Thoughout all this the harmony thrums brightly on the B chord, except for two beats in measure 3, when it moves not to E, as it "should," but to an A--a downward move that beautifully conveys the singer's wallflower reticence, not to mention creates an attenuated major-seventh harmony:

This I-VII progression soon becomes the song's ambling vamp. The other note I'd make here is that the way "in my room" is phrased from the start is exceedingly shy and retiring--"in my" are pickup notes, "room" is on the downbeat over a C# minor...and there's no more new information, except a lovely VII-V turnaround in the underlying chords, for about two bars. That's a pretty gaping emptiness at the heart of this heartbreaker.
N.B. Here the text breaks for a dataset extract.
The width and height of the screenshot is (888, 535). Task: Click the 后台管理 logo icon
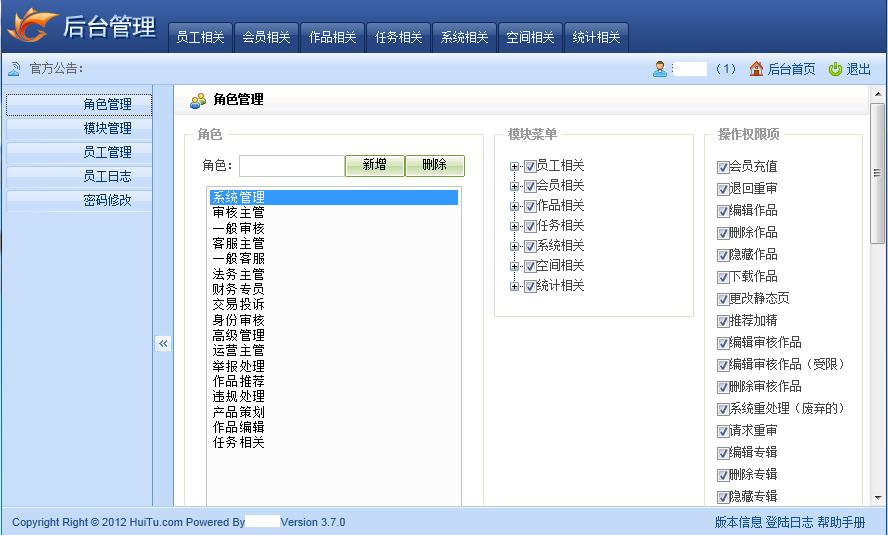[x=32, y=25]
The other song, in a totally different color, is one that's always unaccountably moved me, "Don't Worry, Baby." No, it's not because I've since learned that drag racing, or even "chicken," is apparently the song's dramatic backdrop; I thought it was probably just my weakness for yearny vocal harmonies (blame the Stand by Me soundtrack, but this is one of my favorite songs and I can't be talked out of it). Upon examination, though, what makes "Don't Worry, Baby" pop is another good old-fashioned chorus lift. We're resolutely in the key of E for the verse; then at ii-V turnaround, we lift subtly into the iii-VI, and the sudden A# note in the melody cues us that we're sliding into a new key:

The only quibble I have with the craft here is that the songwriters (Wilson and Roger Christian) haven't figured out a graceful way to get back to the home key, so we get this little bit of harmonic housekeeping tucked in there:

That's easy to forgive, though, when the overall effect is so transporting.